- **Compiti da svolgere**
1: Secondo la recensione, in quale luogo si incontrano i due protagonisti?
2: Per favore, riassumi la recensione in due frasi.

Recensione di L’attimo o l’eternità
a cura di Valeria Di Felice
L’attimo o l’eternità è un’opera
che presenta uno scenario letterario ottimale per riflettere su tematiche
di alto lignaggio filosofico e spirituale: il senso dell’esistenza
e la sua costante ricerca da parte dell’uomo.
La riflessione inizia a prendere consistenza a partire dall’incontro
a Porto Sciusciau (Sant’Antioco – Sardegna) dei due protagonisti,
Francesco ed Evelina.
Francesco è uno studente universitario di filosofia, che dimostra
di avere una spiccata sensibilità intuitiva verso il mondo dell’arte
e del pensiero più subitaneo e profondo dell’orizzonte
umano.
Evelina, invece, è una ricca ragazza, quasi trentenne, tormentata
da problematiche esistenziali che la inducono a condurre una vita “al
di là del bene e del male”, svincolata dai dettami della
morale comune, e ad esprimere il proprio disagio interiore con la pittura.

- **Dati forniti**

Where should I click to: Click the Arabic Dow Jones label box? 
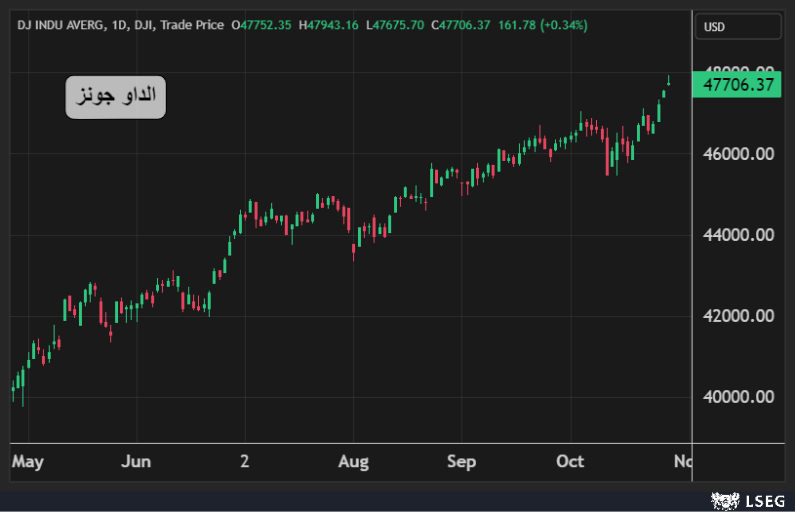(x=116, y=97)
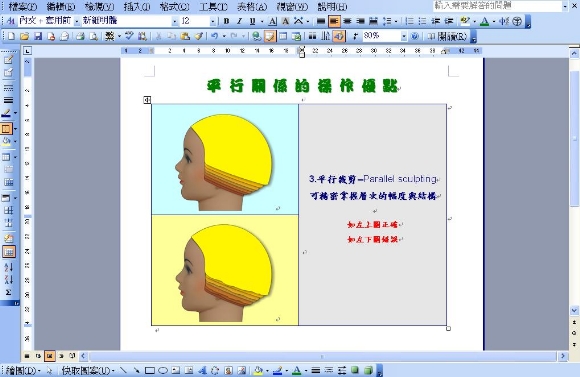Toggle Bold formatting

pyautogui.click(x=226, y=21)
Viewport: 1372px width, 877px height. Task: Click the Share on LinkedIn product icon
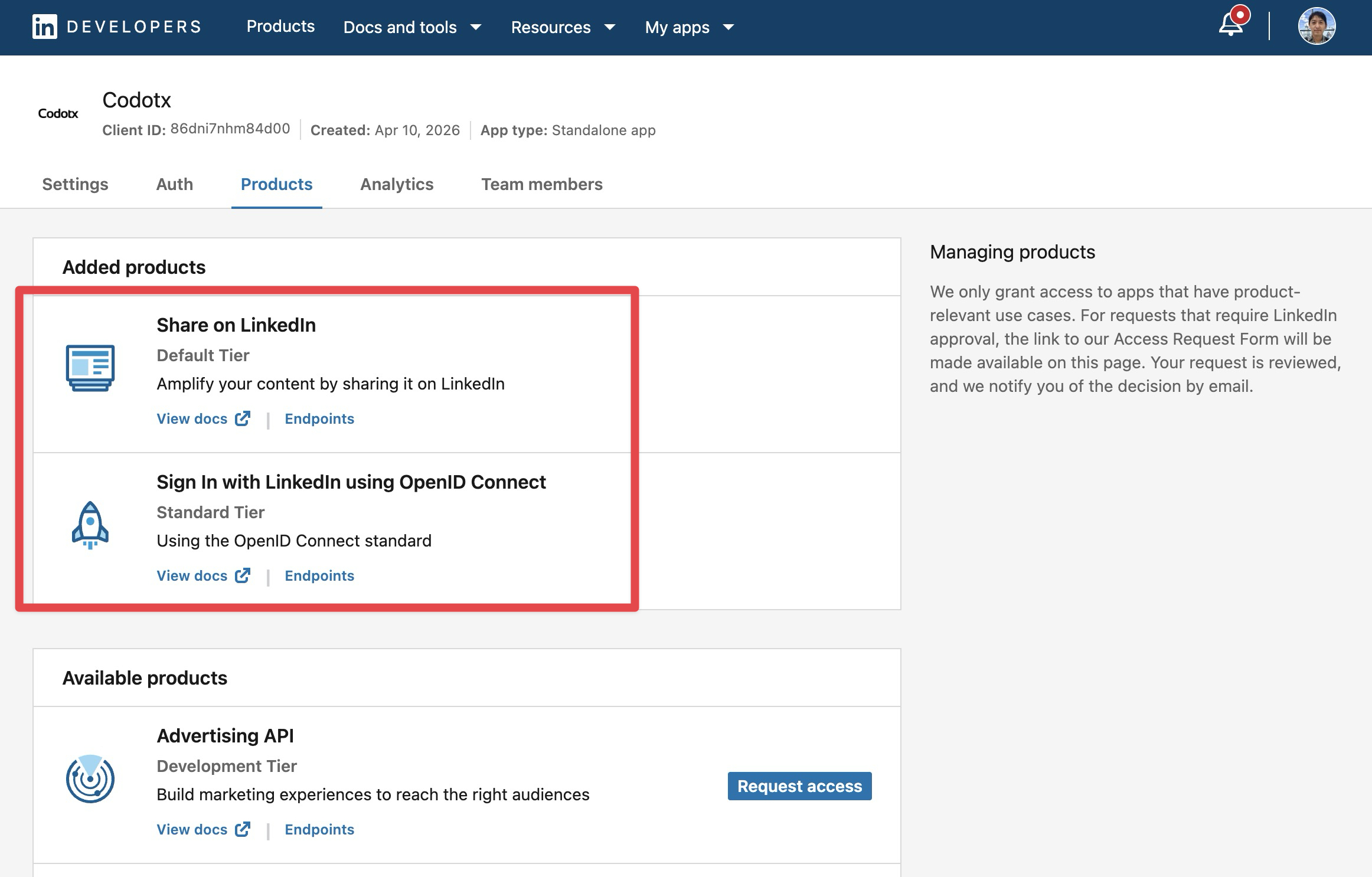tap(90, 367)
...
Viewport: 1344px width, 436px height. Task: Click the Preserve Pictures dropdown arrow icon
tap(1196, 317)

- **Risposte per compito**
1: A Porto Sciusciau, a Sant'Antioco, in Sardegna.

2: L'attimo o l'eternità è presentata come un'opera che offre lo scenario per riflettere sul senso dell'esistenza e sulla sua costante ricerca da parte dell'uomo. La riflessione prende forma dall'incontro a Porto Sciusciau tra Francesco, studente di filosofia sensibile all'arte e al pensiero, ed Evelina, ragazza ricca quasi trentenne, tormentata da problematiche esistenziali, che esprime il proprio disagio interiore con la pittura.